No obstante, donde el proceder de Bergman nos parece más claro es en la brutal


intervención de elementos exteriores a la «acción». De hecho, se trata de una extensión,
mucho más satisfactoria, de la antigua concepción eisensteiniana del montaje de
atracciones, técnica que revistió en el maestro ruso (hasta que la abandonó llegada la
madurez) un carácter ingenuamente metafórico (en La línea general, los chorros de agua
que expresan la alegría de los campesinos ante sus nuevas desnatadoras al mismo
tiempo que enlazan metafóricamente con las eyaculaciones de la propia nata constituyen
indudablemente unos de los ejemplos más evolucionados de esta técnica). Pero en
Bergman esta noción de imagen-metáfora está infinitamente mejor «fundida» en la obra,
es a la vez más abstracta (en el sentido de que se trata de metáforas «absolutas») y más
concreta (en el sentido de que ponen en duda la verdadera materia frente a la que se
halla el espectador: película, pantalla, arco) y no sólo porque se nos muestre un
«desengranaje», una quemadura, una rotura, sino también porque el montaje casi-
subliminal que utiliza Bergman en esta ocasión suministra, a nuestro entender, una
materia más inmediatamente sentida en tanto que película que los planos de duración
«normal», en los que siempre tenemos el tiempo y el lugar de «perdernos» un poco,
olvidando quizá durante un lapso de tiempo que todo eso no es sino luz y celuloide. Las
idas y venidas entre, por una parte, una brusca conciencia de la naturaleza del
espectáculo y, por otra parte, su olvido parcial o total, nos parece responder tanto a la
dialéctica de las funciones y de las materias (que ya hemos evocado) como a la estética
brechtiana. Desde este punto de vista puede observarse además que Bergman parece
haber logrado otra síntesis, reuniendo las dos tendencias de que hemos hablado
precedentemente, o sea la que tiende hacia una mayor unidad orgánica a través de un
juego de ambigüedades entrelazadas cada vez más complejo, y la que tiende hacia una
organización a base de discontinuidad y disparidad. Y de la dialéctica entre continuo y
discontinuo que de ello resulta se nutre el metabolismo de la obra entera.

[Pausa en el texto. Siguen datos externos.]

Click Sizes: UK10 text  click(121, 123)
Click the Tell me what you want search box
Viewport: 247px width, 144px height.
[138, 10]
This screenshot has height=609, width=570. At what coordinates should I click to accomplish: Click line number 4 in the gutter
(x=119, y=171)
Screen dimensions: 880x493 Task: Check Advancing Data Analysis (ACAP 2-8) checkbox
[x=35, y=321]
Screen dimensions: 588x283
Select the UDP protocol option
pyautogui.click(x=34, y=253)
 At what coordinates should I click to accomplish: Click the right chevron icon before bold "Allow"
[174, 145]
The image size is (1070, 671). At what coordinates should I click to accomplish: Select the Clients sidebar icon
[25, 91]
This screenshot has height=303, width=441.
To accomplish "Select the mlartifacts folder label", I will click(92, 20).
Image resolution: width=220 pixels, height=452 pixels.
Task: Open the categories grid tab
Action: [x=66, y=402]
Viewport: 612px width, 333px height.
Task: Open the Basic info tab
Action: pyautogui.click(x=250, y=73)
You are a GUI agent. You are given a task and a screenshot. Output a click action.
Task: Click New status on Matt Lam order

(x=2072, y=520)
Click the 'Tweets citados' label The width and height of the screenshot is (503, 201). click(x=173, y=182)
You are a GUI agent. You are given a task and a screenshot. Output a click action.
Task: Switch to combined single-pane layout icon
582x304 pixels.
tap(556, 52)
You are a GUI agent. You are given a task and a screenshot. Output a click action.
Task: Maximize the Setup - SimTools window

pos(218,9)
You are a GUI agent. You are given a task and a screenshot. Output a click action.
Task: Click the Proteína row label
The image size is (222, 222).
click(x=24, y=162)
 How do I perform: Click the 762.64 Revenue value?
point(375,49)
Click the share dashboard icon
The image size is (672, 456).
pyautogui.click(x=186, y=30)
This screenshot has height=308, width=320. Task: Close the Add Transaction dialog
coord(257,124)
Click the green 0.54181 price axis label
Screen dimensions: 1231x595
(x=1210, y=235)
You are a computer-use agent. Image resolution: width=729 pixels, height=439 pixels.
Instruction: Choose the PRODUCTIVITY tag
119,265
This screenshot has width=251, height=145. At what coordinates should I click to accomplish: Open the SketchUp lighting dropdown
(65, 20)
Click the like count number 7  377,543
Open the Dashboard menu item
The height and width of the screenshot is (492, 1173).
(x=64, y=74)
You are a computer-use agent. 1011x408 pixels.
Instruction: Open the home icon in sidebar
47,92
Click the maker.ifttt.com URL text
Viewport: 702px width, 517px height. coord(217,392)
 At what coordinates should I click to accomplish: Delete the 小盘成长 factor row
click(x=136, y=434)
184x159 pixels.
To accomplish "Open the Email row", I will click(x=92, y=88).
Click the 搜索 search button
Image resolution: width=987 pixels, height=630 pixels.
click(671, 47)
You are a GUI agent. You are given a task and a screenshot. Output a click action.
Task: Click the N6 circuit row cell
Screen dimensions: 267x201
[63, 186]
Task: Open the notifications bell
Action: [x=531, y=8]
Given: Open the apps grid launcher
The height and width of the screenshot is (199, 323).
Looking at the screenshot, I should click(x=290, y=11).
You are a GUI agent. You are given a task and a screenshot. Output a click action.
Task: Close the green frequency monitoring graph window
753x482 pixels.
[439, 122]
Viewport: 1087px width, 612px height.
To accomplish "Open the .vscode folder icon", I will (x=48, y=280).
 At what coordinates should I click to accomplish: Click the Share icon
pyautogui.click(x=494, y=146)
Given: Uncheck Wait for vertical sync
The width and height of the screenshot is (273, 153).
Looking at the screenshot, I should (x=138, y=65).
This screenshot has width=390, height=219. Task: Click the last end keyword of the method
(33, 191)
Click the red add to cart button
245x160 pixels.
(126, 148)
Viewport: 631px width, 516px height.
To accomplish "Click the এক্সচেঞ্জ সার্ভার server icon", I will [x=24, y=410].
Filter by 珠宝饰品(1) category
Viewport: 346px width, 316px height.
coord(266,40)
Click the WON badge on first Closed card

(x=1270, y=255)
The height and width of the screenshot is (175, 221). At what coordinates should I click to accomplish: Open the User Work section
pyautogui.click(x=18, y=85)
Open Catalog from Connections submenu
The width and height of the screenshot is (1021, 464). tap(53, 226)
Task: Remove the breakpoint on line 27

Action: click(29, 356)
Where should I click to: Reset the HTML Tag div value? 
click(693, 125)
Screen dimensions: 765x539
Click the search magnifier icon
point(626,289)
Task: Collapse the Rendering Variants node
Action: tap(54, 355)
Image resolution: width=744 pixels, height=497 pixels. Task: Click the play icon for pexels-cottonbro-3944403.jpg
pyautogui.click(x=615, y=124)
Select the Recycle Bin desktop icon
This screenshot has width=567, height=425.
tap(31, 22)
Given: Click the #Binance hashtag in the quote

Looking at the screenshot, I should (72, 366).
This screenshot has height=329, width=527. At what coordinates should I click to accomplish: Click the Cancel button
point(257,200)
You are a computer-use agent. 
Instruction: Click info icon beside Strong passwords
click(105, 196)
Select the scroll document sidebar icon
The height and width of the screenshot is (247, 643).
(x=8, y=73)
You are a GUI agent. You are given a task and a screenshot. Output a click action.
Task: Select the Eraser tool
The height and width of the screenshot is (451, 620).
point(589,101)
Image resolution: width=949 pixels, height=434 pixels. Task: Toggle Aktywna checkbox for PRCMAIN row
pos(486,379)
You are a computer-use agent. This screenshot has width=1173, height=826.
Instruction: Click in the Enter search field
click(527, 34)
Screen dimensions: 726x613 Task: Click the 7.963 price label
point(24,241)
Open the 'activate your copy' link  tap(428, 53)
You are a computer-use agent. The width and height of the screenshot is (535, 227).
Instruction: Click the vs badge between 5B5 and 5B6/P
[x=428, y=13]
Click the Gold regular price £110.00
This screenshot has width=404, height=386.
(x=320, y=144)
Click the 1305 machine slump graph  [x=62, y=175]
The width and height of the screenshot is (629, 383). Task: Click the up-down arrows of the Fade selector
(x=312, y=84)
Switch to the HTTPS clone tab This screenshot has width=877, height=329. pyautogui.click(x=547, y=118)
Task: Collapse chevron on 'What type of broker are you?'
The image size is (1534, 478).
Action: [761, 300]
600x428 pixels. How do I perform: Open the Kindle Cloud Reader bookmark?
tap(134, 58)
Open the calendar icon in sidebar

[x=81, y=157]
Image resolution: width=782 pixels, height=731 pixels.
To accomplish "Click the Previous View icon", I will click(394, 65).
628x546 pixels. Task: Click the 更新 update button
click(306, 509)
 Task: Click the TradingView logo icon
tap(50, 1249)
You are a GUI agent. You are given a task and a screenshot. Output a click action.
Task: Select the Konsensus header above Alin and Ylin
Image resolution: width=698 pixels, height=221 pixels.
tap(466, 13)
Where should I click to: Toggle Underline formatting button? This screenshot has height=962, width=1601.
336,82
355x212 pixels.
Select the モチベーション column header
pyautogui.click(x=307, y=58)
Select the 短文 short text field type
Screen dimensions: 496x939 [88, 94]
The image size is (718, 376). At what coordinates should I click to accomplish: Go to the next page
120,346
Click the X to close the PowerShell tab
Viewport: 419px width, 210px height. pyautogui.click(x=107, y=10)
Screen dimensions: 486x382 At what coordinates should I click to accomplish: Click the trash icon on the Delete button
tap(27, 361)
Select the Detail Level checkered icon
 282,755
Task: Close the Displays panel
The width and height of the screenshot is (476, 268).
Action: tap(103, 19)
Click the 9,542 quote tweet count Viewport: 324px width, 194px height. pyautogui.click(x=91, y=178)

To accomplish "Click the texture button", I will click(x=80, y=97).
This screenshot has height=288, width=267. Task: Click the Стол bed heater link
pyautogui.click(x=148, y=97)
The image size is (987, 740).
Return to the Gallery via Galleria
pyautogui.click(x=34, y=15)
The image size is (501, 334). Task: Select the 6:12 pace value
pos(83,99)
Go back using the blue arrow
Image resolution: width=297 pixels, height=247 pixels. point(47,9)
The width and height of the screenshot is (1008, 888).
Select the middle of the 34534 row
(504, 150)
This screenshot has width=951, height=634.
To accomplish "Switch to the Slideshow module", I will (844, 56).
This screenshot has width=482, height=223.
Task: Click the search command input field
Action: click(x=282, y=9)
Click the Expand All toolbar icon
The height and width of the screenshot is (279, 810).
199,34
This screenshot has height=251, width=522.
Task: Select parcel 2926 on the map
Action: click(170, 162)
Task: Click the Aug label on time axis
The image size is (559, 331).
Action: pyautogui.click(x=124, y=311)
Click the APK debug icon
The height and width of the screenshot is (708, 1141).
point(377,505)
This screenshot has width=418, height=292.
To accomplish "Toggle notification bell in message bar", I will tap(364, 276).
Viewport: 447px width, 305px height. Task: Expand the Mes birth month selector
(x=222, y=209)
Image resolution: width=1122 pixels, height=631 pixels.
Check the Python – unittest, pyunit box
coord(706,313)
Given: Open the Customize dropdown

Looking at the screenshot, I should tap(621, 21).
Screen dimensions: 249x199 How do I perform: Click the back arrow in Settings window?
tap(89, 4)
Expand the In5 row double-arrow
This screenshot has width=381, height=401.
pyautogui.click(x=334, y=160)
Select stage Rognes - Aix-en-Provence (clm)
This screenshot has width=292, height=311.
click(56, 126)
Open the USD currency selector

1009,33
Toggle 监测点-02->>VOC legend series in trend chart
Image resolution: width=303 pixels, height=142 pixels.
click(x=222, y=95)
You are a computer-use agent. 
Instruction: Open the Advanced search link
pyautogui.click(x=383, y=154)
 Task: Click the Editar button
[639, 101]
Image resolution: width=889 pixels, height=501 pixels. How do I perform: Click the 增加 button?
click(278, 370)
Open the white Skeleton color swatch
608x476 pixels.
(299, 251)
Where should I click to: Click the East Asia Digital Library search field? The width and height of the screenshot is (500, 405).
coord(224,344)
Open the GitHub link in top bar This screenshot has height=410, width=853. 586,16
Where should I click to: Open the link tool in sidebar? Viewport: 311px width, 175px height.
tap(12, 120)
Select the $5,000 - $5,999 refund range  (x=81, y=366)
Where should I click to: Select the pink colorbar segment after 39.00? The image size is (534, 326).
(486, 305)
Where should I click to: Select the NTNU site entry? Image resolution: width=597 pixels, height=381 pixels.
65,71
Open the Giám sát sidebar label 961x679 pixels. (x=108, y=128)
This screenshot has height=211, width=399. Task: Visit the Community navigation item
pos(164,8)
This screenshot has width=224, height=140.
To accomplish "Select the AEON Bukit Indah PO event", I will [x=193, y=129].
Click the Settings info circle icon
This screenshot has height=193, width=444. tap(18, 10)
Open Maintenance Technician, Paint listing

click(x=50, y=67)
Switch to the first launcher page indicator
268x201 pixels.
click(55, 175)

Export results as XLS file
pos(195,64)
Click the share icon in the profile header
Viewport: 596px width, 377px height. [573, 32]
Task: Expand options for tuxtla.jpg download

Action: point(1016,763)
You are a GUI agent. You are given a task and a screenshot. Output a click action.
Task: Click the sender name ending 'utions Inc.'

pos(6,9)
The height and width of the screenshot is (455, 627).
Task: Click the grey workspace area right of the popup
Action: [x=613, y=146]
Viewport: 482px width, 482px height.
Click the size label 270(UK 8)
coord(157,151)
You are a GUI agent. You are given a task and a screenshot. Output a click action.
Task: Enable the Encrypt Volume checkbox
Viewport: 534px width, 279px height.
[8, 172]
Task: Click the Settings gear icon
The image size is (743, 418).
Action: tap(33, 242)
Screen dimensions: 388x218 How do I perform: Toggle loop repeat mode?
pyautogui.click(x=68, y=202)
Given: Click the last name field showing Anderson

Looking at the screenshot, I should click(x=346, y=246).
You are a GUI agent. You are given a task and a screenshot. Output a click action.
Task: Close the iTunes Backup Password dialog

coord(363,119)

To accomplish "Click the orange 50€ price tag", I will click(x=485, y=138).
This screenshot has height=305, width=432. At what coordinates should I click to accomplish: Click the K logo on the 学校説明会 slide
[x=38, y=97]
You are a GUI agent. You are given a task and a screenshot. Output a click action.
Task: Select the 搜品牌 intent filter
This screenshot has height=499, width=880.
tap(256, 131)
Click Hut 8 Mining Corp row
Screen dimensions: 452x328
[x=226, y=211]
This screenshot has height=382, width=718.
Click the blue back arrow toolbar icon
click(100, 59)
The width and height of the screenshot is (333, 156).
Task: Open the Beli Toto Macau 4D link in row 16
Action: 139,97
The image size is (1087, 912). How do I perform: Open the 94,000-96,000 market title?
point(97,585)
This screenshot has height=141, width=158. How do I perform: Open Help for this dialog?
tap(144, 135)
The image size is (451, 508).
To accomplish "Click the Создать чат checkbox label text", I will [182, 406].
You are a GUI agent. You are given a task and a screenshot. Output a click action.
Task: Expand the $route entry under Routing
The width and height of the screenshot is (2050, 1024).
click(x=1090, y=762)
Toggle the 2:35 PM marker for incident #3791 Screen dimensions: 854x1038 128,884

El lector comprenderá que no hemos tenido la pretensión de ofrecer en estas páginas un
catálogo exhaustivo del argumento moderno y de sus funciones en el dominio de la
ficción. Existen especialmente films «sin argumento» que plantean problemas de orden
muy distinto (Chelsea Girls). Sin embargo creemos haber cumplido en parte la tarea que
nos habíamos fijado: la de situarnos, nosotros y nuestros compañeros de viaje, ante
nuestras responsabilidades: ya no es posible que el Argumento siga siendo tributario de
nuestros arrebatos literarios, de nuestras pequeñas preocupaciones cotidianas ni de la
idea que nos hacemos de lo que «interesa» al público, incluso a nuestro público.
Estamos dando a luz un lenguaje: definamos pues los argumentos adaptados a sus
necesidades. Además el nacimiento de este lenguaje ha traído consigo también la de un
tipo de argumento totalmente nuevo, al que llamaremos de «no-ficción» para que no se
confunda con el antiguo «documental» y cuyo funcionamiento es muy distinto del
argumento que llamamos «de ficción». Este será el objeto de nuestro último capítulo.